::: The records :::
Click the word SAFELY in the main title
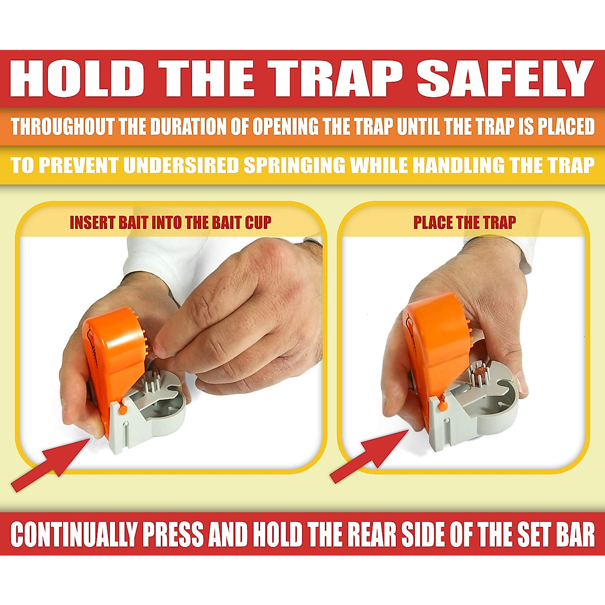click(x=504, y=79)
:::
::: The records :::
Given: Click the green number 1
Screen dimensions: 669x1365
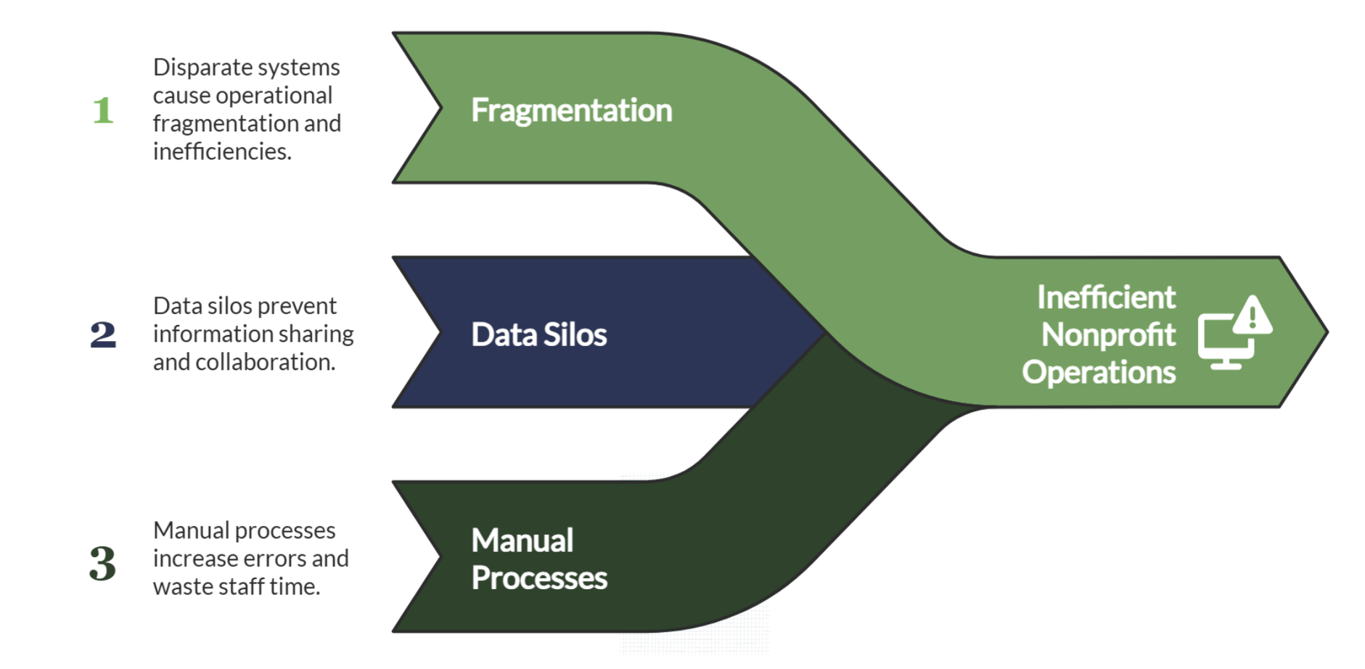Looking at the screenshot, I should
:::
_Exercise details_
Could you render the lines above as a Markdown table, starting at the line that contains "Given: Click the green number 1" and ending at the line that contains "Looking at the screenshot, I should", with the columns Row and Line, skipping blank lines and leaving out the pictures?

_Exercise answer_
| Row | Line |
|---|---|
| 1 | Given: Click the green number 1 |
| 2 | Screen dimensions: 669x1365 |
| 3 | Looking at the screenshot, I should |